Abstract
The aim of this study was to investigate the predictive value of blood-derived makers of local and systemic inflammatory responses on early and long-term oncological outcomes. A retrospective analysis of patients with locally advanced rectal cancer treated with preoperative long-course 5-fluorouracil-based radiochemotherapy was performed. Differential blood counts before neoadjuvant treatment were extracted from the patients’ electronic charts. Optimal cut-off values for neutrophil-to-lymphocyte ratio (NLR), platelet-to-lymphocyte ratio (PLR), and lymphocyte-to-monocyte ratio (LMR) were determined. Potential clinical and hematological prognostic factors for disease-free survival (DFS) were studied using uni- and multivariate analysis. A total of 220 patients were included in the analysis. Median follow-up was 67 months. Five-year DFS and overall survival (OS) were 70% and 85%, respectively. NLR with a cut-off value of 4.06 was identified as optimal to predict DFS events. In multivariate analysis, only tumor volume (HR 0.33, 95% CI (0.14–0.83), p = 0.017) and NLR (HR 0.3, 95% CI (0.11–0.81), p = 0.017) remained significant predictors of DFS. Patients with a good histological response (Dworak 3 and 4) to radiotherapy also had a lower NLR than patients with less pronounced tumor regression (3.0 vs. 4.2, p = 0.015). A strong correlation between primary tumor volume and NLR was seen (Pearson’s r = 0.64, p < 0.001). Moreover, patients with T4 tumors had a significantly higher NLR than patients with T1–T3 tumors (6.6 vs. 3.3, p < 0.001). An elevated pretherapeutic NLR was associated with higher T stage, inferior DFS, and poor pathological response to neoadjuvant radiochemotherapy. A strong correlation between NLR and primary tumor volume was seen. This association is important for the interpretation of study results and for the design of translational studies which are warranted.
Keywords: rectal cancer, inflammation, leukocytosis, neutrophil-to-lymphocyte ratio, pathologic response, neoadjuvant radiotherapy, tumor volume
1. Introduction
Today, the standard of care for locally advanced rectal cancer (LARC) consists of neoadjuvant radio(chemo)therapy followed by radical resection.
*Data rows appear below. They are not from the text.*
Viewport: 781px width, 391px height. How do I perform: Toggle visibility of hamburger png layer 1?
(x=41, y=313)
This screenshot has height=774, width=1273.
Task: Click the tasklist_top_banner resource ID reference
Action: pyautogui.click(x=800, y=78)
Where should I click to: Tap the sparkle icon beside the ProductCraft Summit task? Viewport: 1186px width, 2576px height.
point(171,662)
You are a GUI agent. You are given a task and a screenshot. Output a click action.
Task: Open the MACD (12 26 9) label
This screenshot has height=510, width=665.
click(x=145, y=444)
The evolution from surgery as the only treatment to a multimodal concept has resulted in excellent oncological outcomes [1,2]. There are some known unfavorable prognostic factors indicating a higher risk of local and systemic relapse, such as high tumor stage, lymph node metastasis, R1 or R2 resection, lymphovascular invasion, and poor pathological response to neoadjuvant treatment [2,3]. Still, patients with comparable risk profiles can have a wide variation of oncological outcomes. An important factor contributing to this phenomenon might be the differential interaction between the individual tumor microenvironment and the patient’s immune system [4,5]. In recent years, evidence has grown that local and systemic inflammatory responses are associated with inferior outcomes for solid tumors like renal cell carcinoma, hepatocellular carcinoma, or gastric and esophageal cancer [6,7]. This tumor-related inflammatory response can be reflected by hematological parameters like, amongst others, a high leukocyte count, elevated C-reactive protein (CRP), or the ratios of different cell types, e.g., the neutrophil-to-lymphocyte ratio (NLR) [8]. This was confirmed by several, mainly retrospective studies [9,10,11,12,13,14,15]. However, to our knowledge, tumor burden has not been differentially evaluated in uni- and multivariate analyses.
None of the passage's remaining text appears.